### REQUIRED WORK
a: List each field shown under the Overview heading of the article page below, with its value.
b: According to the article page below, who published the paper?

Amino Acid Residue-specific Neutralization and Nonneutralization of Hepatitis C Virus by Monoclonal Antibodies to the E2 Protein

Overview

Journal J Virol

Publisher American Society for Microbiology

Date 2012 Sep 14

PMID 22973024

Citations 23

Authors

Hongying Duan

Alla Kachko

Lilin Zhong

Evi Struble

Shivani Pandey

Hailing Yan

Christine Harman

Maria Luisa Virata-Theimer

Lu Deng

Zhong Zhao

Marian Major

Stephen Feinstone

Pei Zhang

Affiliations

Soon will be listed here.

### DATASET RECORDS
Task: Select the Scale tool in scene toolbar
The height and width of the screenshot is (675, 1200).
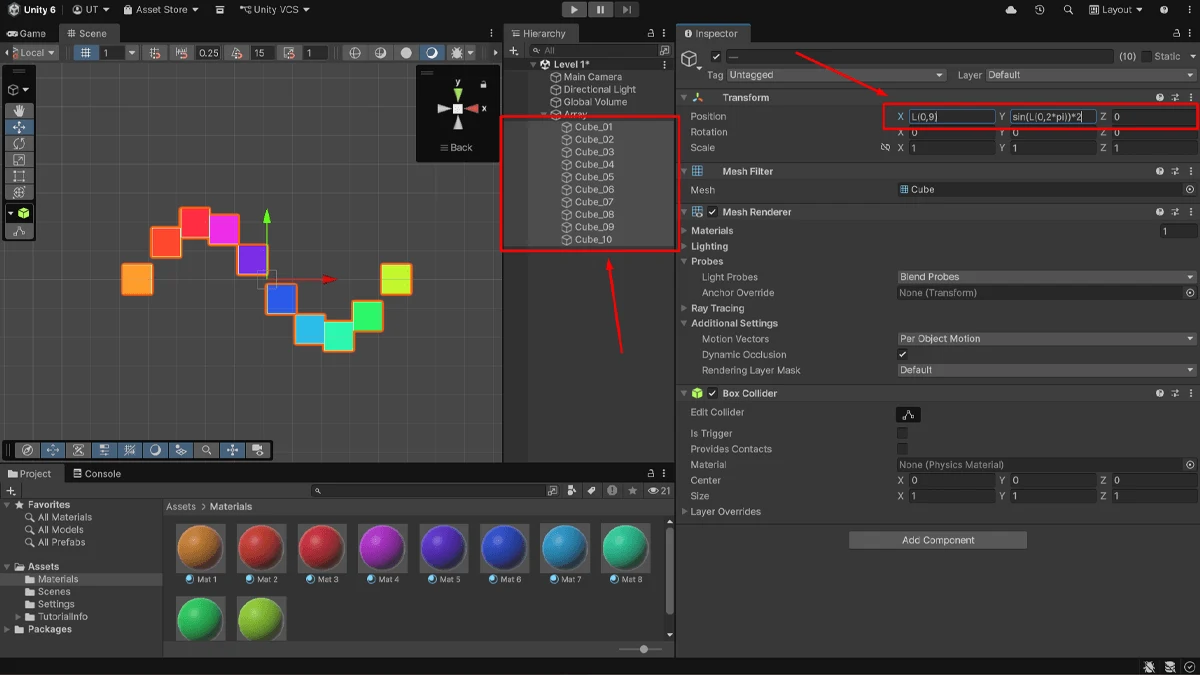Action: (19, 160)
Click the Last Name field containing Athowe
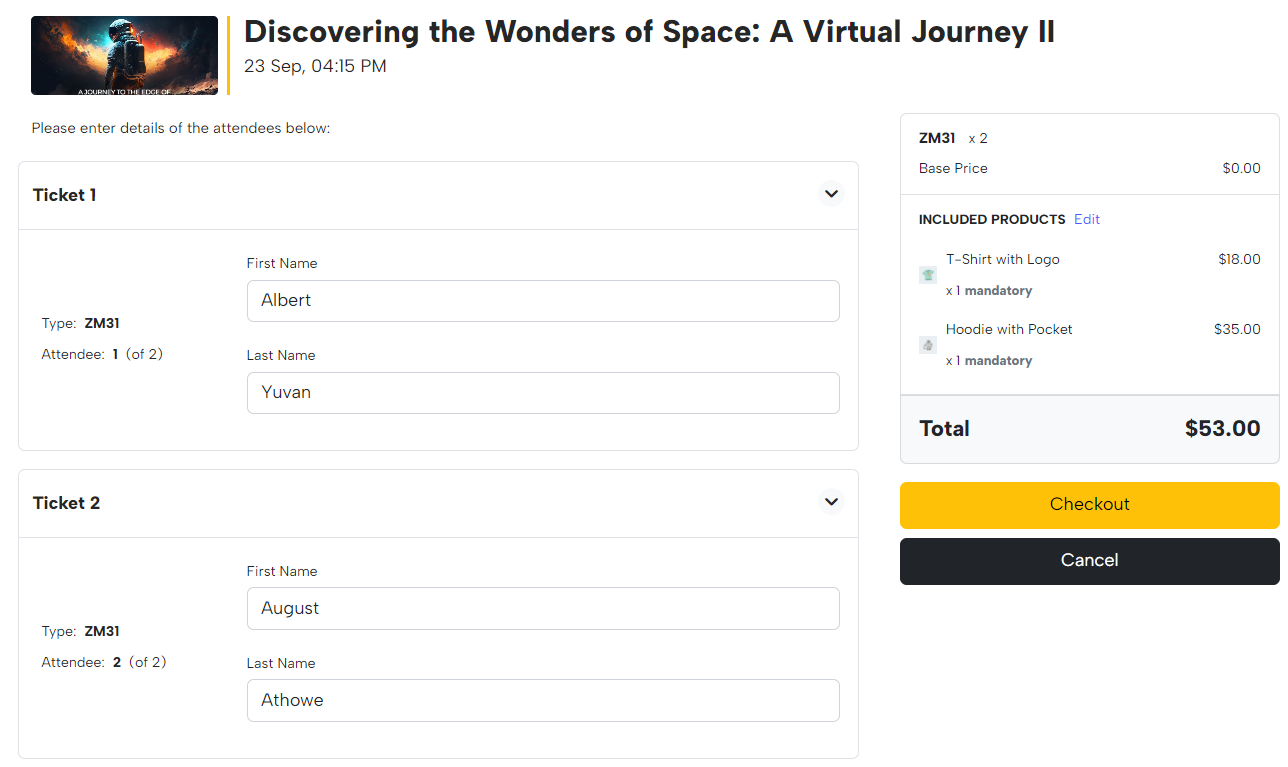Screen dimensions: 1288x767 543,701
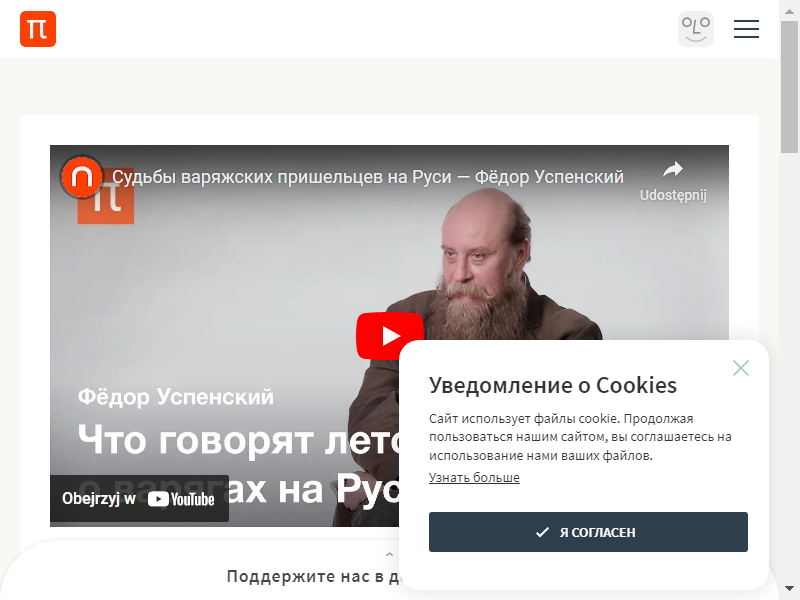Open the YouTube channel avatar on video
800x600 pixels.
(82, 177)
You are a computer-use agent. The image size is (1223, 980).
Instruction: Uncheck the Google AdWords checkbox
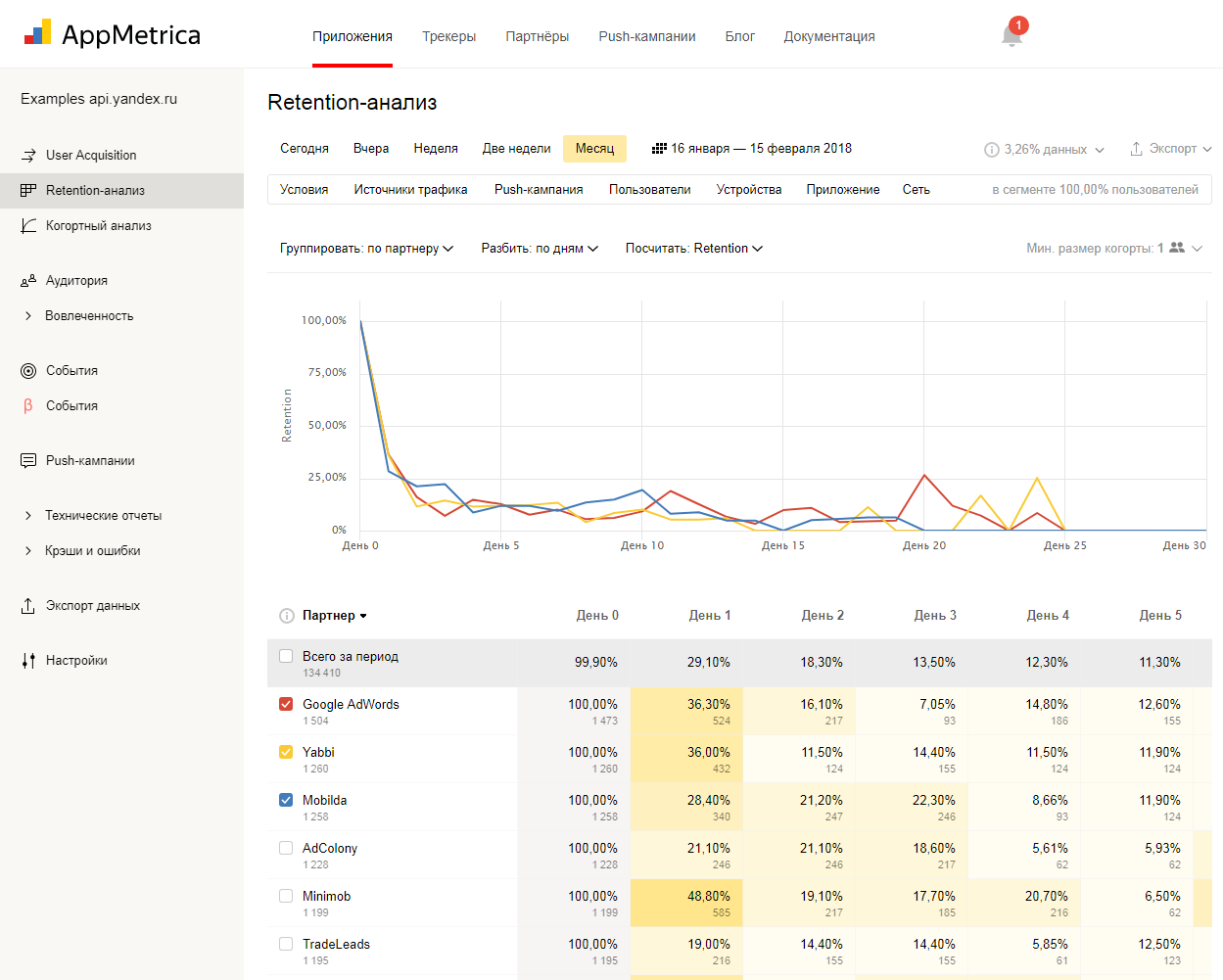coord(286,704)

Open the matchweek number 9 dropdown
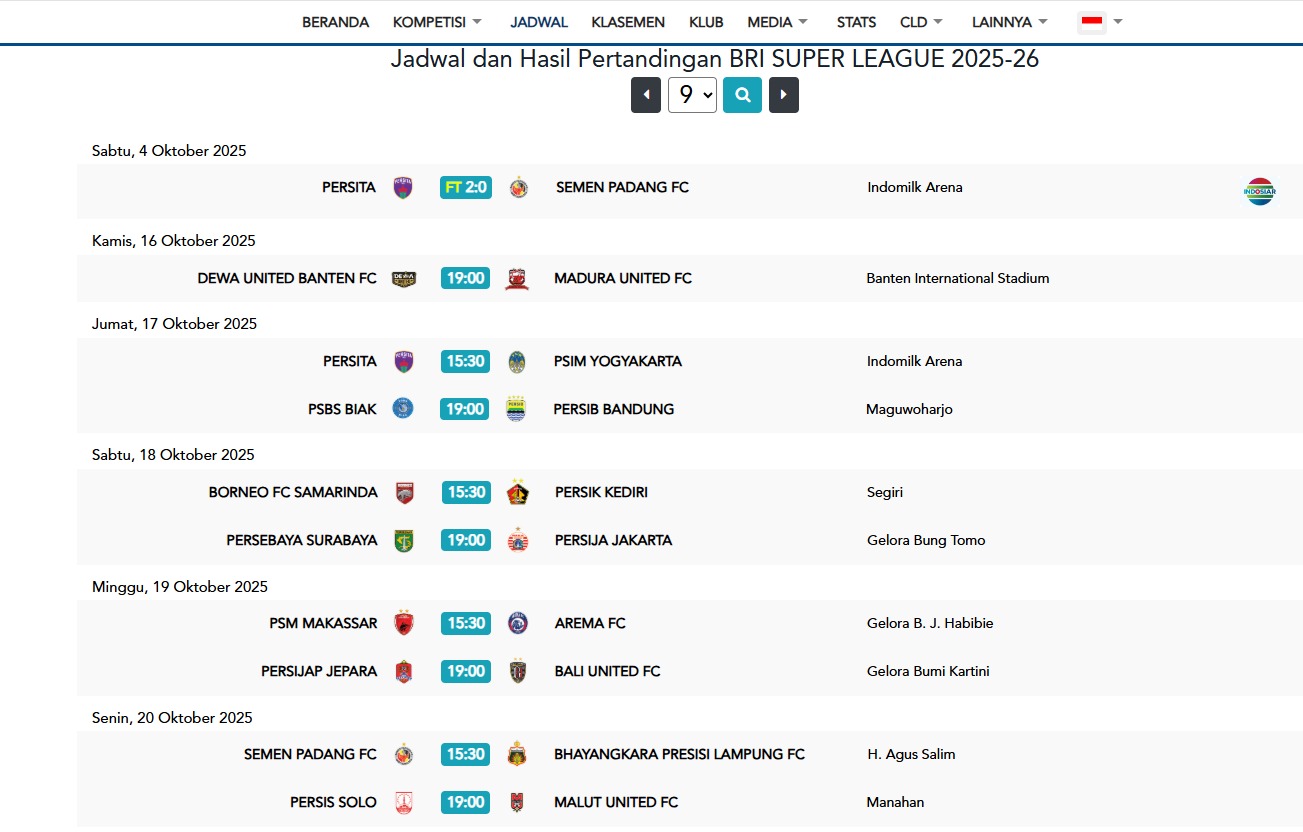point(692,95)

### YOUR WRITTEN ANSWERS
a:
Journal: J Virol
Publisher: American Society for Microbiology
Date: 2012 Sep 14
PMID: 22973024
Citations: 23

b: The American Society for Microbiology.